More importantly, our strategy leads to data-efficient generalization of medical imaging models, matching strong supervised baselines resulting in a 3–100x reduction in the need for retraining data. While SimCLR is the primary self-supervised learning approach used in the study, we also show that REMEDIS is compatible with other approaches, such as MoCo-V2, RELIC and Barlow Twins. Furthermore, the approach works across model architecture sizes.
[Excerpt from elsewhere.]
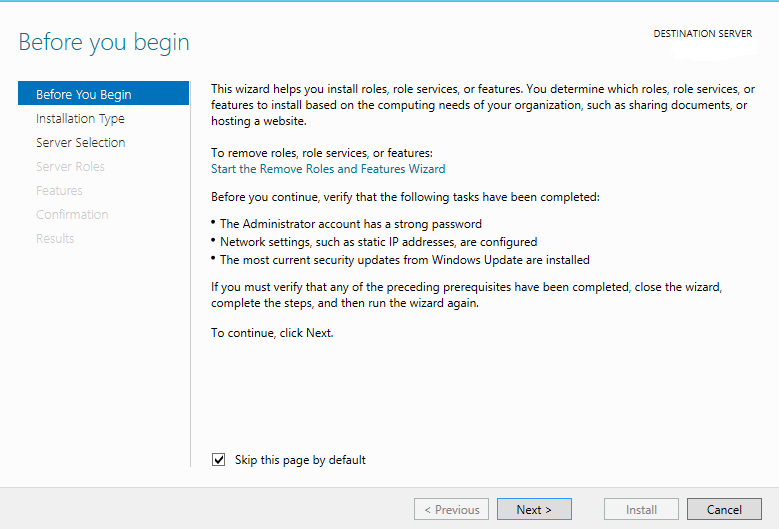Click the 'Before you begin' page heading

click(x=104, y=43)
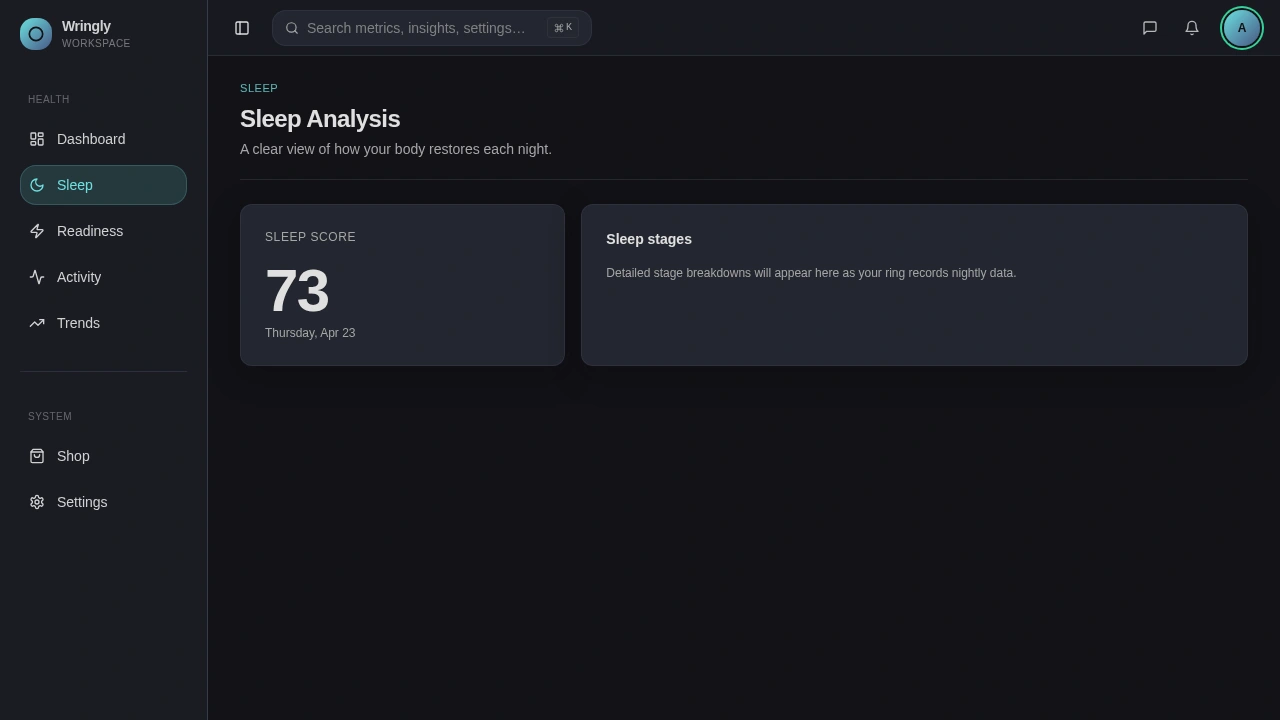Go to Dashboard in sidebar
Image resolution: width=1280 pixels, height=720 pixels.
91,139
REMEDIS outperformed the supervised baseline pre-trained on JFT-300M for various medical tasks and demonstrated improved data-efficient generalization, reducing data needs by 3–100x for adapting models to new clinical settings. This could potentially translate to significant reduction in clinician hours saved annotating data and cost of developing robust medical imaging systems.
REMEDIS is compatible with MoCo-V2, RELIC and Barlow Twins as alternate self-supervised learning strategies. All the REMEDIS variants lead to data-efficient generalization improvements over the strong supervised baseline for dermatology condition classification (T1), diabetic macular edema classification (T2), and chest X-ray condition classification (T3). The gray shaded area indicates the performance of the strong supervised baseline pre-trained on JFT.
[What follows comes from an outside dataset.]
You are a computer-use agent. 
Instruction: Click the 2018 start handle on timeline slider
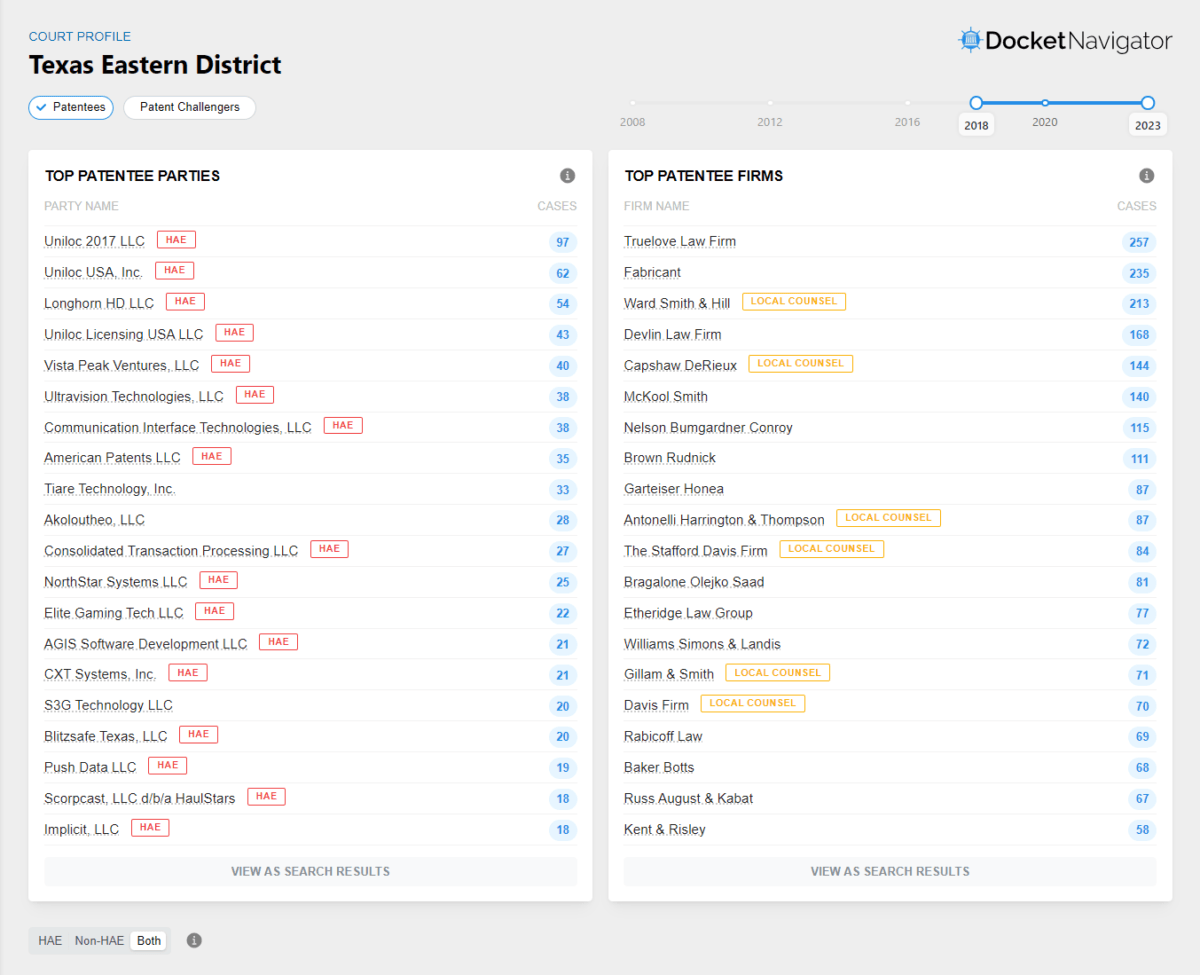click(x=976, y=103)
Medical AI Research Foundations

Building on REMEDIS, we are excited to announce Medical AI Research Foundations, an expansion of the public release of chest X-ray Foundations in 2022. Medical AI Research Foundations is a repository of open-source medical foundation models hosted by PhysioNet. This expands the previous API-based approach to also encompass non-diagnostic models, to help researchers and developers accelerate their medical AI research. We believe that REMEDIS and the release of the Medical AI Research Foundations are a step toward building medical models that can generalize across healthcare settings and tasks.
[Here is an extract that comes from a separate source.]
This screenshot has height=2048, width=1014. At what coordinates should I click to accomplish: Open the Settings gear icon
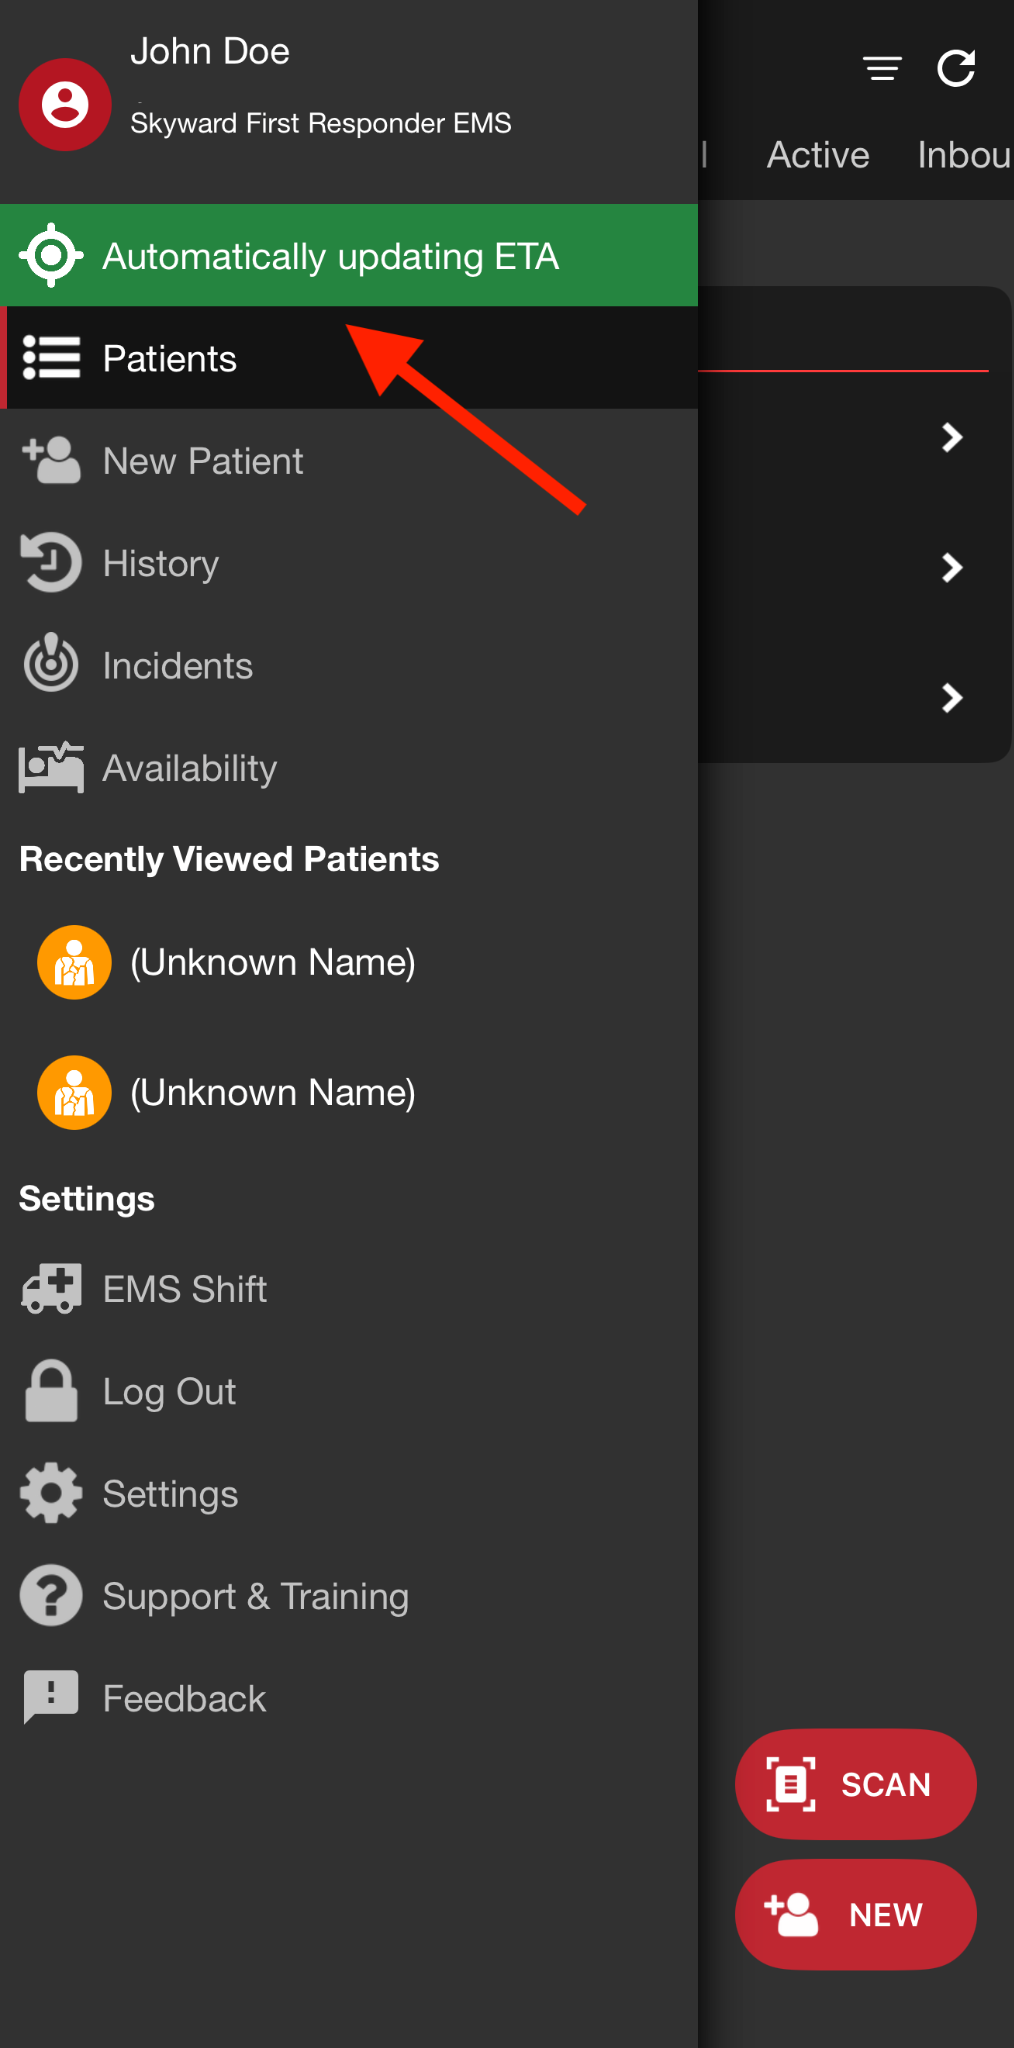(x=51, y=1493)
We are seeding Medical AI Research Foundations with REMEDIS models for chest X-ray and pathology (with related code). Whereas the existing chest X-ray Foundation approach focuses on providing frozen embeddings for application-specific fine tuning from a model trained on several large private datasets, the REMEDIS models (trained on public datasets) enable users to fine-tune end-to-end for their application, and to run on local devices. We recommend users test different approaches based on their unique needs for their desired application. We expect to add more models and resources for training medical foundation models such as datasets and benchmarks in the future. We also welcome the medical AI research community to contribute to this.

Conclusion

These results suggest that REMEDIS has the potential to significantly accelerate the development of ML systems for medical imaging, which can preserve their strong performance when deployed in a variety of changing contexts. We believe this is an important step forward for medical imaging AI to deliver a broad impact. Beyond the experimental results presented, the approach and insights described here have been integrated into several of Google’s medical imaging research projects, such as dermatology, mammography and radiology among others. We’re using a similar self-supervised learning approach with our non-imaging foundation model efforts, such as Med-PaLM and Med-PaLM 2.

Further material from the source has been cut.